Theoretically, because each toss is independent, it should be again
50%. But probability theory also tells us that in the long run, the
tendency should be half heads and half tails. So, we got 99 heads
already, but it doesn't increase the chance of getting a tail next
toss.

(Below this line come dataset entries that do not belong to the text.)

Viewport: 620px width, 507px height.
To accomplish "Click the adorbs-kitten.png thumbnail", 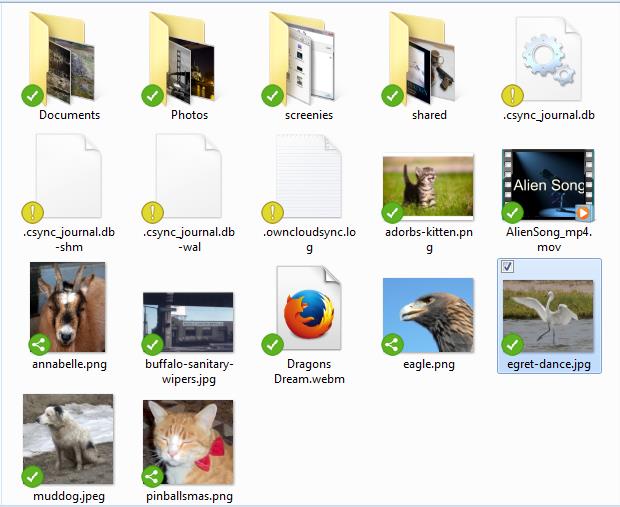I will coord(428,187).
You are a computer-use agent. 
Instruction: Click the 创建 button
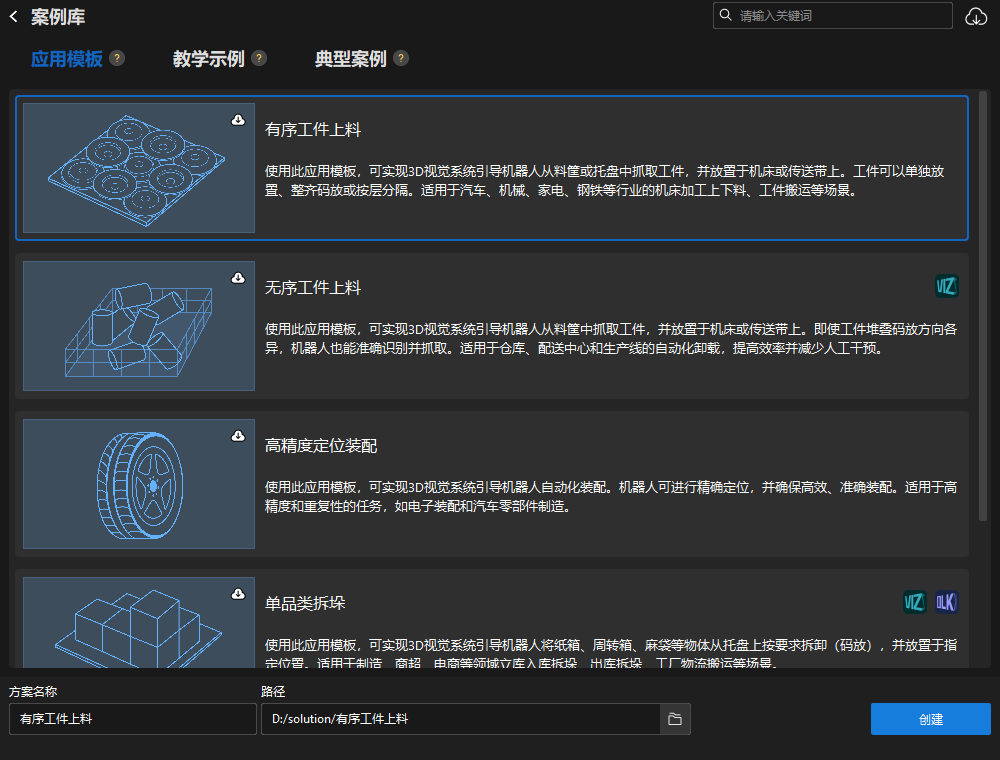[x=929, y=719]
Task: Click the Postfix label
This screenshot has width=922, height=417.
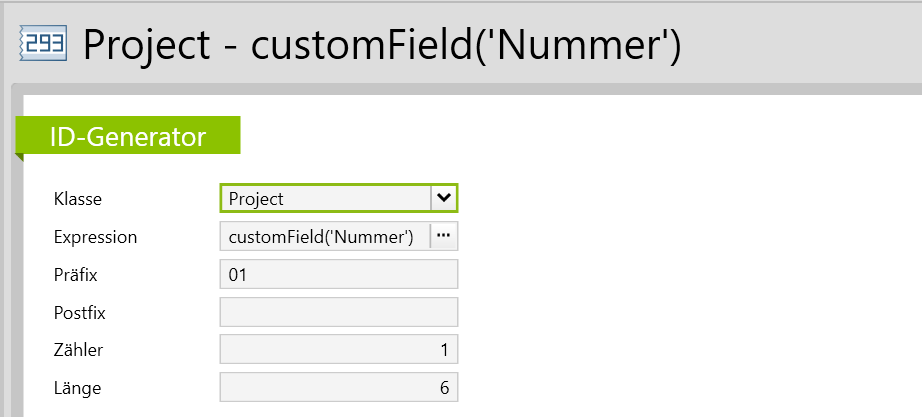Action: pos(79,313)
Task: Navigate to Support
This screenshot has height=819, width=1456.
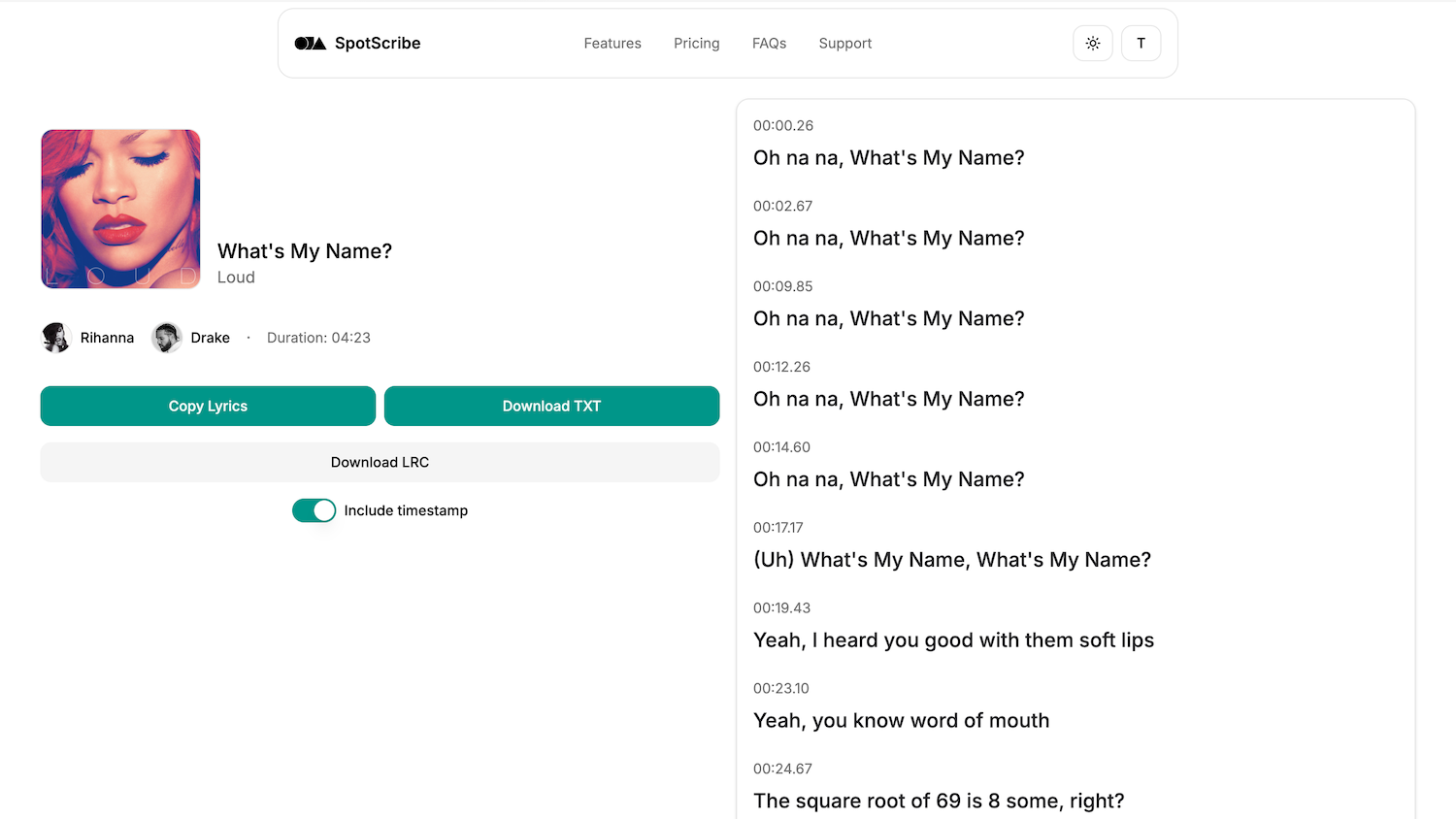Action: coord(844,44)
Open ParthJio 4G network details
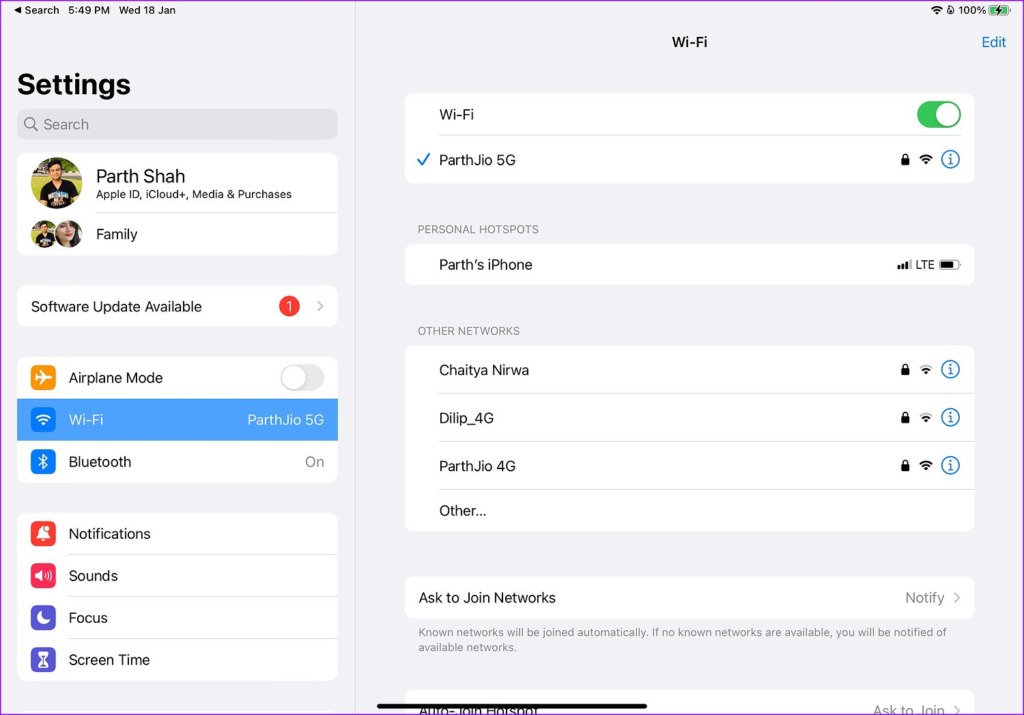1024x715 pixels. click(950, 465)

Then, how could the probability structure of half-half be
demonstrated anyway?
Subject: Re: HAVING A GIRL AFTER HAVING THREE BOYS
From: rogero-ga on 04 Jan 2006 21:40 PST
 
Some things to remember and consider:
for each coin toss, there is a 50% chance that you will get heads,
assuming we are using a "fair" coin (not a double headed coin).  The
probability that you will get two heads in a row is 25% (.5 x .5 = .25
= 25%).  The probability of three in a row is 12.5% (.5 x .5 x .5 =
.125 = 12.5%).  Four in a row is 6.25%.

Lets say you flipped 3 heads in a row.  The odds that your next flip
will be heads are still 50%.  Remember, there was only a 12.5% chance
that you would flip those first 3 heads.  Same logic applies to the
100 head flips in a row scenario.  Just because you may have been
luckily enough to flip those first 99 heads in a row doesn't change
the odds for that next flip.  BTW, the odds of flipping 99 heads in a
row are 1 / (633825300114114700748351602688), a ridiculously small
number.  You question how can the odds be 50% for that next flip and I
question how are you going to get the first 99 in a row to begin with.
  
This is all cookbook discrete math.  Don't let your intuition mislead
you.  Using an example such as a coin toss is sometimes too trivial
(50/50) of an example to demonstrate probability calculations.
Subject: Re: HAVING A GIRL AFTER HAVING THREE BOYS
From: raterpillar-ga on 16 Jan 2006 22:00 PST
 
In answer to readerlife's suggestion that once you have 99 heads, the
law of averages should weigh the tendency of the next batch of flips
to favor tails:

You are correct, over time, the tendency of coin tossing will approach
50%.  However, each toss remains independent.  The tendency you speak
of will (most likely) be demonstrated over a large number of tosses. 
E.g., if the next two million tosses come out to their "expected"
outcome of one million heads and one million tails, the score will now
be: 1,000,099 heads to 1,000,000 tails, a ratio of 1.000099 (or a
percentage of tails of .49997525), which is extremely close to 50%. 
Even if the first million tosses were somehow to come up heads (and
assuming you were somehow still satisfied you were tossing a fair
coin),  the next trillion tosses would likely bring you just as close
to 50-50.  So you see, over time the "law of averages" will play out
and the outcomes will approach the predicted probability.